The great Netflix password crackdown has begun.

The streaming giant sent out an email Tuesday to US members who are sharing their account with people living outside their household that made clear it would begin kicking people off the service if they were using someone’s account for more than 30 days while at a different location.

For households willing to pay for an additional person to have access to their account, Netflix said it would charge an extra $7.99 per person. Otherwise, it said, it would encourage those users to sign up for an account themselves. (Netflix allows users to transfer their existing profiles to a new account to save their algorithm.)

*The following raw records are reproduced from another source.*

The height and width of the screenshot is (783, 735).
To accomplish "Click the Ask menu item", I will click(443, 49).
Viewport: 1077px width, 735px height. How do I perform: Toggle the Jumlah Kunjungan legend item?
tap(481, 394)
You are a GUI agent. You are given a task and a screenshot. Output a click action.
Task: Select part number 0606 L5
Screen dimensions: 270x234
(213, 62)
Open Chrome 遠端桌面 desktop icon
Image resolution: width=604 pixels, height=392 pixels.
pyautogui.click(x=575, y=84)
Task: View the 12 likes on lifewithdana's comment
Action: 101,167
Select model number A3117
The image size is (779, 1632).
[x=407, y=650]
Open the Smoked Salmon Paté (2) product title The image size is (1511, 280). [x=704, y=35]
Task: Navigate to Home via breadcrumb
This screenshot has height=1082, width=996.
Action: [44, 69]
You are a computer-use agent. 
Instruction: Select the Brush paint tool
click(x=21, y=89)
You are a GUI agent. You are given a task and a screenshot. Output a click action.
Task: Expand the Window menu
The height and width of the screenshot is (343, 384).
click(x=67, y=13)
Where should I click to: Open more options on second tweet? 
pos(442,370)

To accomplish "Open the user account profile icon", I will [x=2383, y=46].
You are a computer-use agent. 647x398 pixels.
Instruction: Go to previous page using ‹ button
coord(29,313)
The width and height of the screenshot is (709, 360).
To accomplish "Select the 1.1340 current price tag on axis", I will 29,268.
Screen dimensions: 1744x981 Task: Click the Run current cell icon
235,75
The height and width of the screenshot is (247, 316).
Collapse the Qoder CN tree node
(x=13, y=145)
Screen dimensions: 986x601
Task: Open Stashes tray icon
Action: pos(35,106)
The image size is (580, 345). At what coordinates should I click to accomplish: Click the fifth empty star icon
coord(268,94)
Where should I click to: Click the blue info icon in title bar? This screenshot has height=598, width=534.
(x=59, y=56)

The news was not a surprise. More than a year ago, in April 2022, the company announced its first subscriber loss in 10 years, attributing the decline, in part, to shifting economic forces as well as increased competition from other streaming services. It said at the time that it would look for ways to increase revenue, including adding a cheaper ad tier and cracking down on password sharing among households. Netflix estimated that 100 million people worldwide were accessing their streaming service. But that was a different time, one when Netflix reigned as the only streaming service in town. Now consumers have a plethora of choices, from Disney+ to Warner Bros. Discovery’s newly launched Max to Peacock and Paramount+ and many others. And Netflix’s efforts to generate more revenue per subscriber come as many consumers are feeling the economic strain from inflation.